The Lewis structure of the most important resonance form of the ion ClO2– (chlorite ion) can be drawn and explained as follows:
1. Determine the total number of valence electrons:
– Chlorine (Cl) has 7 valence electrons.
– Each Oxygen (O) has 6 valence electrons.
– The ion has an extra electron due to the negative charge.
– Total valence electrons = 7 (Cl) + 2 × 6 (O) + 1 (charge) = 20 electrons.
2. Draw the skeletal structure:
– Place Chlorine (Cl) in the center and Oxygen atoms (O) on either side.
– Connect the atoms with single bonds.
3. Distribute the remaining electrons:
– After forming single bonds, 16 electrons remain.
– Place lone pairs on the Oxygen atoms to satisfy the octet rule.
– Each Oxygen atom will have 3 lone pairs (6 electrons).
4. Formal Charges:
– Chlorine (Cl): Formal charge = 7 – (2 + 4) = +1
– Oxygen (O) with single bond: Formal charge = 6 – (6 + 1) = -1
– Oxygen (O) with double bond: Formal charge = 6 – (4 + 2) = 0
5. Oxidation Numbers:
– Chlorine (Cl): Oxidation number = +3
– Oxygen (O): Oxidation number = -2
6. Resonance Structure:
– The double bond can be formed between Chlorine and either Oxygen atom, leading to resonance structures.
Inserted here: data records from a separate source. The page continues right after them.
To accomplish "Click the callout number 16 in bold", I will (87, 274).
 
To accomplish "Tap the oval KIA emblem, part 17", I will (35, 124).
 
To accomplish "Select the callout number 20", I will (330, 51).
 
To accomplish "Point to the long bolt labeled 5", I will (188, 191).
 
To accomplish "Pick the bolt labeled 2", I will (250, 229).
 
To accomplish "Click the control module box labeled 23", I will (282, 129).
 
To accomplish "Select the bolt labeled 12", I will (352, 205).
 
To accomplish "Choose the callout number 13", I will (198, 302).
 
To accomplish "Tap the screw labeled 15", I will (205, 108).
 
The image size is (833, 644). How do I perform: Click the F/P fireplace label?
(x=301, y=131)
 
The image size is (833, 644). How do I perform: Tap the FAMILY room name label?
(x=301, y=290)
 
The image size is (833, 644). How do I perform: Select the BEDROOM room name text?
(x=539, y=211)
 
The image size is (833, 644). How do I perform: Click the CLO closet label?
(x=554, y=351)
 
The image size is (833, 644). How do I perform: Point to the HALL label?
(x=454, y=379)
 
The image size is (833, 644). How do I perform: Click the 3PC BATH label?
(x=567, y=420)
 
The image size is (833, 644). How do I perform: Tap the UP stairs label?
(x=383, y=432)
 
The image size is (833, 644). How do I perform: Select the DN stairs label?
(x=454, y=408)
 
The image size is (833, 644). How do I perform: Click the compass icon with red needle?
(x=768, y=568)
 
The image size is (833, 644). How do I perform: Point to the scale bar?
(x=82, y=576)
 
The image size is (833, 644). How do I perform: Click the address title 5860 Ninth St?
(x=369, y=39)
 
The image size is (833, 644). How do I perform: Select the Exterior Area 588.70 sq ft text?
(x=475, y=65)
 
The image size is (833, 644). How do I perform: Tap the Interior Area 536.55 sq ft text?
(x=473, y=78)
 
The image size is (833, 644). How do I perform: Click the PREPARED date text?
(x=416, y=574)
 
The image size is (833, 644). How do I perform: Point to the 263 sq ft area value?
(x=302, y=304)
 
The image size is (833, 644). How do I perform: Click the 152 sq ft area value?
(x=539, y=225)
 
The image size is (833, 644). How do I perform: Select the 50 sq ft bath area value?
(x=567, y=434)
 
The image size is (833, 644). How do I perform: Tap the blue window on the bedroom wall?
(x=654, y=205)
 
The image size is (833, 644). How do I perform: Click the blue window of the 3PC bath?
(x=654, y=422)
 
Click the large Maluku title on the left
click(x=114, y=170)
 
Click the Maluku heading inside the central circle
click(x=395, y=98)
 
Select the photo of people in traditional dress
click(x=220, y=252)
– The most important resonance form has the double bond with the Oxygen atom that has a formal charge of 0.
Here is the Lewis structure:
[O]-
|
[Cl]=[O]
In this structure, the Chlorine atom is double-bonded to one Oxygen atom and single-bonded to the other Oxygen atom. The formal charges and oxidation numbers are as calculated above.